_Your goal_. The records below are to be retyped in full. Keep every word.

Stored data
Segment Open

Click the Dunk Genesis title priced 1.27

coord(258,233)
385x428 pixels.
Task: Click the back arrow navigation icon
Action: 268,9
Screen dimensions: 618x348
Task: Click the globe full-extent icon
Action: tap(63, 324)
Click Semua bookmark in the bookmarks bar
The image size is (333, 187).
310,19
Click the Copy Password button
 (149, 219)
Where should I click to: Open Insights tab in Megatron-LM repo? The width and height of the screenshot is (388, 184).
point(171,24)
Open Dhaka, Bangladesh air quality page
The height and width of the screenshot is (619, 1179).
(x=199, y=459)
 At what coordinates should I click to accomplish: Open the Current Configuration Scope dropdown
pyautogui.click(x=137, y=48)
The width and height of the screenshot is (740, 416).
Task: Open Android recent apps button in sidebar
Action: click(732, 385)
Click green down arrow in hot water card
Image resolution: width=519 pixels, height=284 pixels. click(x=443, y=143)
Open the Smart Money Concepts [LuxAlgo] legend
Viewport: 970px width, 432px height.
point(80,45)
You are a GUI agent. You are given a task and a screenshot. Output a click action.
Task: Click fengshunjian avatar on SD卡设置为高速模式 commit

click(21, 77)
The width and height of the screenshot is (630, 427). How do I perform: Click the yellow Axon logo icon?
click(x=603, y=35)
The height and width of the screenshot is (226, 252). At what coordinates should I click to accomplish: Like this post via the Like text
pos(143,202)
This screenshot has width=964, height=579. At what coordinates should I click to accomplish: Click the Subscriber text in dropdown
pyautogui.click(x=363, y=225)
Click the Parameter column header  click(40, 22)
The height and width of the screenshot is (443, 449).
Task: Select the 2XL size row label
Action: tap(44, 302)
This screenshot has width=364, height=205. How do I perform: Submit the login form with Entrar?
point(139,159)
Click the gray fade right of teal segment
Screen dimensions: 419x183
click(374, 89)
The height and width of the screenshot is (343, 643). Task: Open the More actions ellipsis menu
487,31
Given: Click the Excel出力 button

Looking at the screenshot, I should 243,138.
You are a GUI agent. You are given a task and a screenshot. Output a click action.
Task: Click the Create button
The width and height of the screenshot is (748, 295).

Segment Closed

_Response below_.
Click the Dunk Genesis title priced 1.27

coord(258,233)
385x428 pixels.
Task: Click the back arrow navigation icon
Action: 268,9
Screen dimensions: 618x348
Task: Click the globe full-extent icon
Action: tap(63, 324)
Click Semua bookmark in the bookmarks bar
The image size is (333, 187).
310,19
Click the Copy Password button
 (149, 219)
Where should I click to: Open Insights tab in Megatron-LM repo? The width and height of the screenshot is (388, 184).
point(171,24)
Open Dhaka, Bangladesh air quality page
The height and width of the screenshot is (619, 1179).
(x=199, y=459)
 At what coordinates should I click to accomplish: Open the Current Configuration Scope dropdown
pyautogui.click(x=137, y=48)
The width and height of the screenshot is (740, 416).
Task: Open Android recent apps button in sidebar
Action: click(732, 385)
Click green down arrow in hot water card
Image resolution: width=519 pixels, height=284 pixels. click(x=443, y=143)
Open the Smart Money Concepts [LuxAlgo] legend
Viewport: 970px width, 432px height.
point(80,45)
You are a GUI agent. You are given a task and a screenshot. Output a click action.
Task: Click fengshunjian avatar on SD卡设置为高速模式 commit

click(21, 77)
The width and height of the screenshot is (630, 427). How do I perform: Click the yellow Axon logo icon?
click(x=603, y=35)
The height and width of the screenshot is (226, 252). At what coordinates should I click to accomplish: Like this post via the Like text
pos(143,202)
This screenshot has width=964, height=579. At what coordinates should I click to accomplish: Click the Subscriber text in dropdown
pyautogui.click(x=363, y=225)
Click the Parameter column header  click(40, 22)
The height and width of the screenshot is (443, 449).
Task: Select the 2XL size row label
Action: tap(44, 302)
This screenshot has width=364, height=205. How do I perform: Submit the login form with Entrar?
point(139,159)
Click the gray fade right of teal segment
Screen dimensions: 419x183
click(374, 89)
The height and width of the screenshot is (343, 643). Task: Open the More actions ellipsis menu
487,31
Given: Click the Excel出力 button

Looking at the screenshot, I should 243,138.
You are a GUI agent. You are given a task and a screenshot. Output a click action.
Task: Click the Create button
The width and height of the screenshot is (748, 295).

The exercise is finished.